For the Salted Pear Compote:
5 pears, cored and diced
1/2 tbsp. coconut oil
½ tsp. vanilla extract
¼ tsp. sea salt
For the Chocolate Granola (makes about 3 cups worth):
2 cups oats
1 cup sunflower seeds
½ cup coconut oil
½ cup coconut sugar
5 tbsp. cacao powder
Pinch of sea salt
½ cup almond milk


Start by making the chocolate granola and pre-heat your oven to 180˚C. Mix the oats and sunflower seeds together in a bowl. Over medium heat, melt the coconut oil with the coconut sugar, cacao powder and sea salt and stir until combined. Pour the mixture into the dry ingredients, along with the ½ cup almond milk, stir well until evenly coated and chocolaty, and then spread on a lined baking tray. Cook for 25-30 minutes, stirring the mixture up half way through.

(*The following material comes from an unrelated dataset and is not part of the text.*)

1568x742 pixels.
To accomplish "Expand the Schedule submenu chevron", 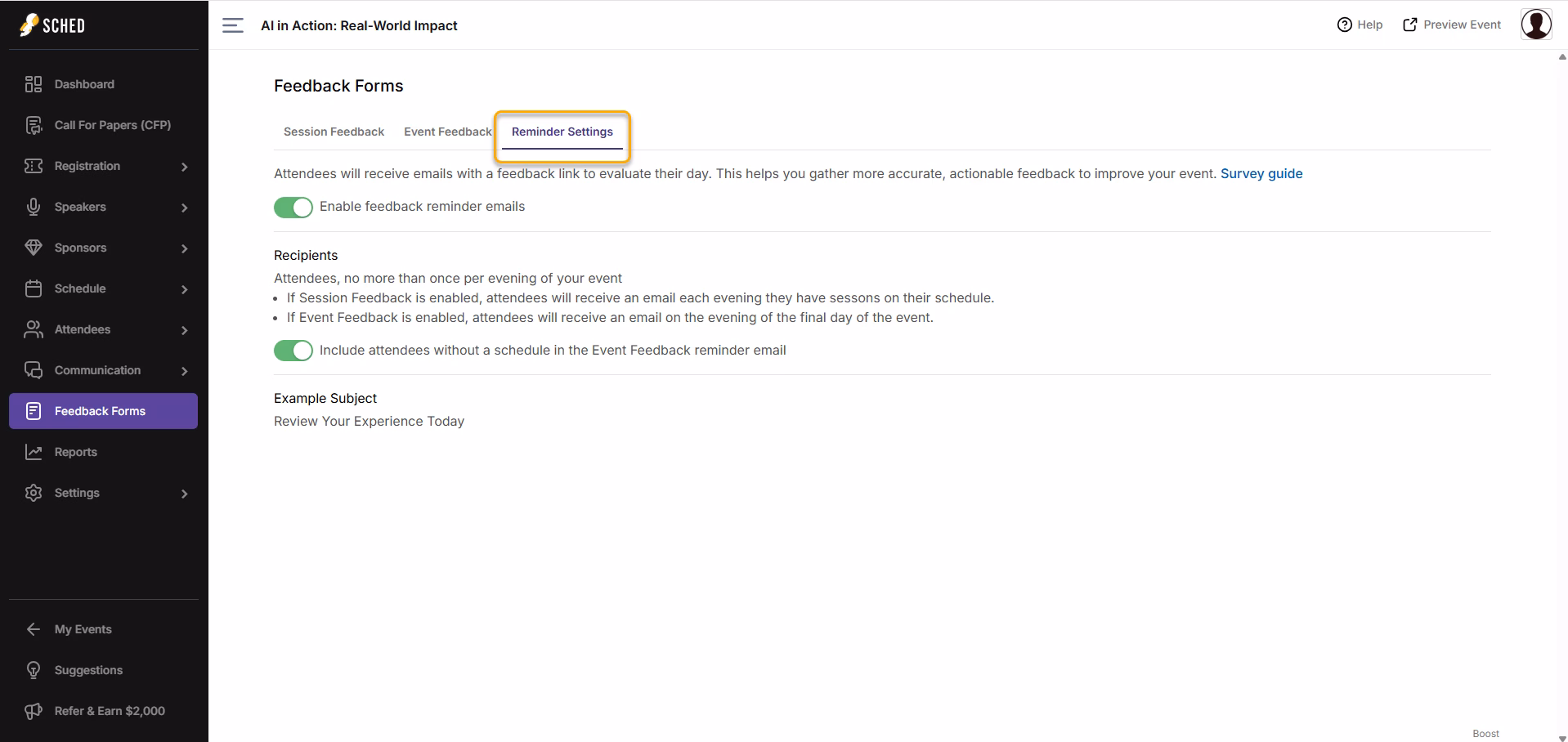I will click(x=185, y=289).
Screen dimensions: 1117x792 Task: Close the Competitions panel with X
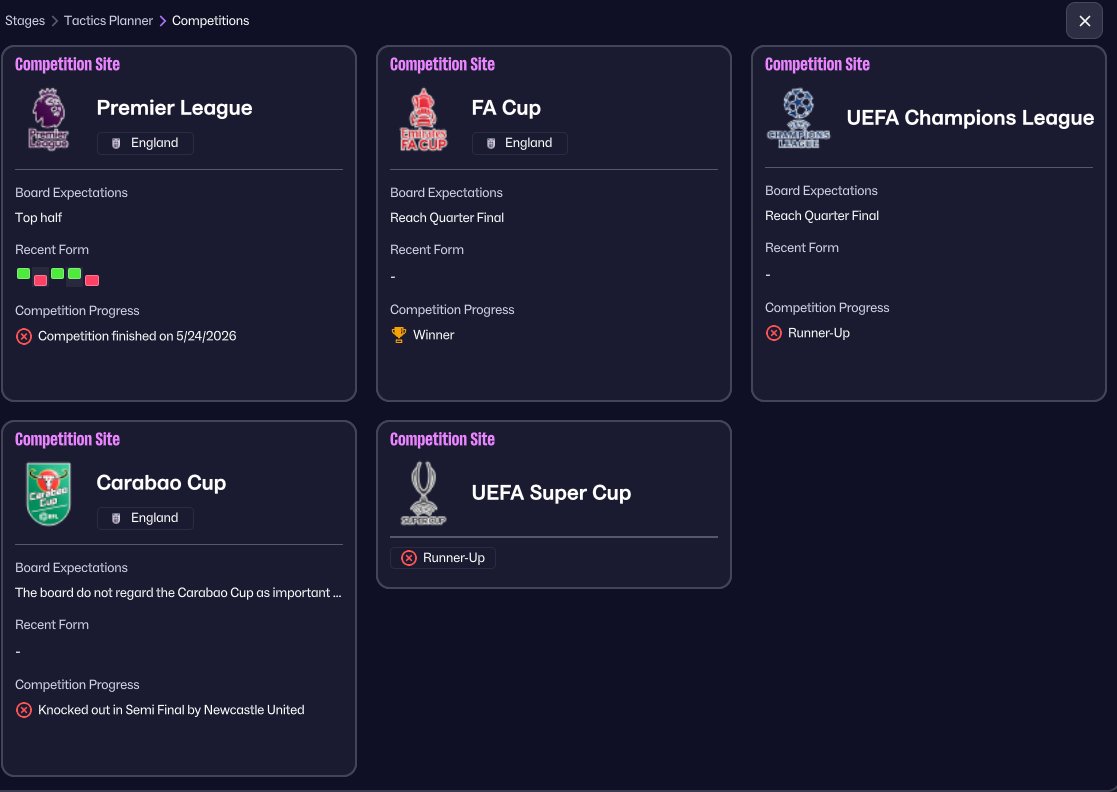(x=1084, y=21)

When the granola is almost done, start making the salted pear compote. You can either peel the pears or leave the skin on- depending on your preference. Once diced cook over medium heat along with the coconut oil, vanilla extract and sea salt. Let cook covered for 8-10 minutes, until the pears are soft and lightly caramelised.

Last, make the porridge. Take your soaked flakes and cook them with the water and milk. Let simmer for 4-5 minutes, on medium heat. When they’re almost done, add in the tablespoon of maple syrup and the pinch of salt.

Now you just need to pour the bowls and top them with the salty-sweet compote and the granola and you’re set.